[QUOTED PASSAGE]

Archive for the ‘weight loss’ Category

This month I’m on an exercise kick. It’s about time that I shed all those unsightly pounds that have been piling up for the past ten years or more. Whatever happened to that sylph-like figure of yore? [yore kidding me right?]. I think the weight went on in inverse proportion to the sagging of my various bits [not to mention tits] and the lines that suddenly appeared on my face from out of nowhere. Don’t look now but some old lady has taken to following me around and appearing in my bathroom mirror early in the mornings. I don’t know who she is but I wish she would bugger off and be replaced by Catherine Deneuve.


Getting old is depressing enough but have you noticed that time accelerates in direct proportion to your age? Rather like the way time behaves when you’ve had a few drinks too many. One minute you’re standing at the bar talking to some blurry looking person and then they’ve gone to the loo only to return again nanoseconds later. How do they do that? It is my theory that time behaves the same way on weekends. It’s Friday night and then it’s Monday morning – woosh! I always wanted to expound my theories on the relativity of time to Einstein but unfortunately he went to that particle accelerator in the sky before I could tell him [still wearing the same suit no doubt].

[/QUOTED PASSAGE]
[EXTRACTED RECORDS]

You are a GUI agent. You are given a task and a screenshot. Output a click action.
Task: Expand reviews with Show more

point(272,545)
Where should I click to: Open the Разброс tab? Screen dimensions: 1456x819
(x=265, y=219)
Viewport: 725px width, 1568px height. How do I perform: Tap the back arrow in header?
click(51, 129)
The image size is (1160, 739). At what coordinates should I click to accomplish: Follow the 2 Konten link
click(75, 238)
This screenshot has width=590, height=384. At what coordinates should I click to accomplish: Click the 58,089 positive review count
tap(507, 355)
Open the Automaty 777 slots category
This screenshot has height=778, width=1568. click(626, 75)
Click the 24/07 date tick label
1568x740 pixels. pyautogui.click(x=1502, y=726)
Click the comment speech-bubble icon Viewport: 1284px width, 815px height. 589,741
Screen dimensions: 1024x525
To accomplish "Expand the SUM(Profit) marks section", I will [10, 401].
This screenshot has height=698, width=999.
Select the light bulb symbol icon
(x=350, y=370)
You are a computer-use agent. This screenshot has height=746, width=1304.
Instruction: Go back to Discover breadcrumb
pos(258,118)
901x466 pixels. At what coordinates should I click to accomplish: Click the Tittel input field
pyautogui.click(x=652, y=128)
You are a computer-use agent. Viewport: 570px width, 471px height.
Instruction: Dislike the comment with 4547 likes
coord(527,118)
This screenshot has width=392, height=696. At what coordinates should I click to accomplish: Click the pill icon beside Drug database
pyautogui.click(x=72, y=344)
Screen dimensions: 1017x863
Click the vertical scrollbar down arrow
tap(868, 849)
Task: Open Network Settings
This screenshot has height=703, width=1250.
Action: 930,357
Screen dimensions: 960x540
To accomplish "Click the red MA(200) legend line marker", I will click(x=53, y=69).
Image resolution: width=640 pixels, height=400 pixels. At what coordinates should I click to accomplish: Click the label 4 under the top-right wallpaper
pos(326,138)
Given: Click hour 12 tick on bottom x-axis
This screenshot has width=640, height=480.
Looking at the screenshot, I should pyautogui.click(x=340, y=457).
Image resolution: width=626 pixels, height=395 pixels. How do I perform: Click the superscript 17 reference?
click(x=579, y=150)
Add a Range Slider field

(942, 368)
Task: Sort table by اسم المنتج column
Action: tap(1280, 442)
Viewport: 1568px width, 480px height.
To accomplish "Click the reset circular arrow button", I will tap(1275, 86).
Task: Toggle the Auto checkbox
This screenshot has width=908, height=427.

[/EXTRACTED RECORDS]

- _WORK TO COMPLETE_:
[a] Translate this sentence from the weight-loss post into Spanish: "Getting old is depressing enough but have you noticed that time accelerates in direct proportion to your age?"
[b] Please reproduce the weight-loss post between "Archive for the" and "by Catherine Deneuve.", inclusive.
The lines have nothing to do with the weight-loss post.

- _SOLUTIONS_:
[a] Envejecer ya es bastante deprimente, pero ¿has notado que el tiempo se acelera en proporción directa a tu edad?

[b]
Archive for the ‘weight loss’ Category

This month I’m on an exercise kick. It’s about time that I shed all those unsightly pounds that have been piling up for the past ten years or more. Whatever happened to that sylph-like figure of yore? [yore kidding me right?]. I think the weight went on in inverse proportion to the sagging of my various bits [not to mention tits] and the lines that suddenly appeared on my face from out of nowhere. Don’t look now but some old lady has taken to following me around and appearing in my bathroom mirror early in the mornings. I don’t know who she is but I wish she would bugger off and be replaced by Catherine Deneuve.